Dallas Chapter of the Institute of Internal Auditors

Audit Committee Charter

Approved June 21st, 2011 by the Dallas IIA Board of Governors


The Audit Committee ("the Committee") is a standing committee of the Chapter Board of Governors ("the Board") and will have oversight responsibility, independence, authority, and specific duties as described below.

Composition and Organization:

  • The Board shall appoint the Chairperson and Committee members.
  • All members of the Committee shall be Chapter members who are in good standing.
  • The Audit Committee Chairperson must have a CIA or CPA certification to demonstrate financial expertise. It is preferable that other Committee members also have such certification, however, it is not required as long as they have financial competency to carry out the Committee’s responsibilities and duties.
  • The Audit Committee Chairperson reports to the Board.
  • All Committee members serve a one-year term; however, there is no limit on the number of terms that a person can serve as a Committee member.
  • The Committee will meet as needed to address matters on its agenda, but not less frequently than twice each year.
  • The Committee may ask others to attend the meeting and provide pertinent information as necessary. Committee members will strive to be present at all meetings.


  • AuditCommittee members shall be independent.
  • Independence is defined as a person who is not actively involved in the original recordings of the financial transactions of the Chapter.
  • Audit Committee members may not serve as an officer or currently work in the same organization as those serving in key Treasury functions for the Chapter.

Responsibilities and Specific Duties:

The Committee’s primary function is to assist the Board in fulfilling its oversight responsibilities with respect to the following specific duties.

  • The Committee will arrange for the timely independent review of the Chapter’s Annual Report of Revenue and Expenses at the close of each Chapter year.
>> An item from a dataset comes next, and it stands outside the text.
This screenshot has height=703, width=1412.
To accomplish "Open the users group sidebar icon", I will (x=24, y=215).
The Committee will overseethe scope and general extent of this review which will cover agreed upon procedures. This review will also cover controls over reported revenue and expenses. The review should be performed by a person who is not actively involved in the original recording of the transactions. There is no requirement that this review be performed by a CPA or by an external auditor.
  • Operational audits of Chapter activities will be conducted as a service to Chapter officers and Board, at the discretion of the Audit Committee. The Committee will determine the scope, timing and extent of any operational audit. These audits also should be performed by a person who is not actively involved in the original recording of the transactions.
  • The Committee will discuss with Chapter officer’s significant audit findings and officers’ responses.
  • The Committee will review the annual IRS forms 990 and 990T and provide them to the full Board for approval prior to submission to the IRS.
  • A file of records and correspondence will be maintained to pass on to the next appointed Audit Committee Chairperson at the close of the Chapter year.
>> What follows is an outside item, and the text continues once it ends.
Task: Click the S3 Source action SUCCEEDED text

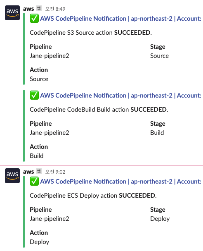Action: pyautogui.click(x=91, y=33)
  • Subject to the prior approval of the Board, the Committee is granted the authority to investigate any matter or activity involving Chapter accounting and reporting, as well as the organization's internal controls.
  • Per authorization granted by the Board, the Committee has access to all documents and records as deemed reasonable and necessary to facilitate the successful completion of its duties. Documents and information given to the Committee will be handled in the same prudent and confidential manner as by those members normally accountable for them.


  • During the year, the Treasurer will reportto the Committee any changes in accounting principles and their application.
  • Generally, as part of the review of the Annual Report of Revenue and Expenses, the Chapter’s President will give an oral report (at least annually) regarding any Chapter matters that may have a material impact on the Annual Report of Revenue and Expenses.
  • Upon completion of the review of the Annual Report of Revenue and Expenses, the Auditor will report any significant changes to the audit scope and/or serious disputes or difficulties encountered.
  • The Committee will inquire about the cooperation received by the Auditor,including access to all requested records, data, and information.
  • The Auditor will report to the Committee any "material" or "serious" recommendations that the Auditor may have. Typically, such recommendations will be presented by the Auditor in the form of a "letter of comments and recommendations" to the Committee. The Committee should review the officer's response to the letter and receive follow-up reports on action taken.There is no attestation required.
  • The Committee will submit the independently reviewed Annual Report of Revenue & Expenses to the Board and ensure that the report is submitted to the IIA’s headquarters.
  • Review the report of any operational audit, if applicable and report thereon to Chapter officers and Board.

Periodic Assessment:

The Committee should periodically assess whether the purpose, authority, and responsibility, as defined in this Charter, continue to be adequate to enable the internal auditing activity to accomplish its objectives. The result of this periodic assessment should be communicated to Chapter officers and the Board.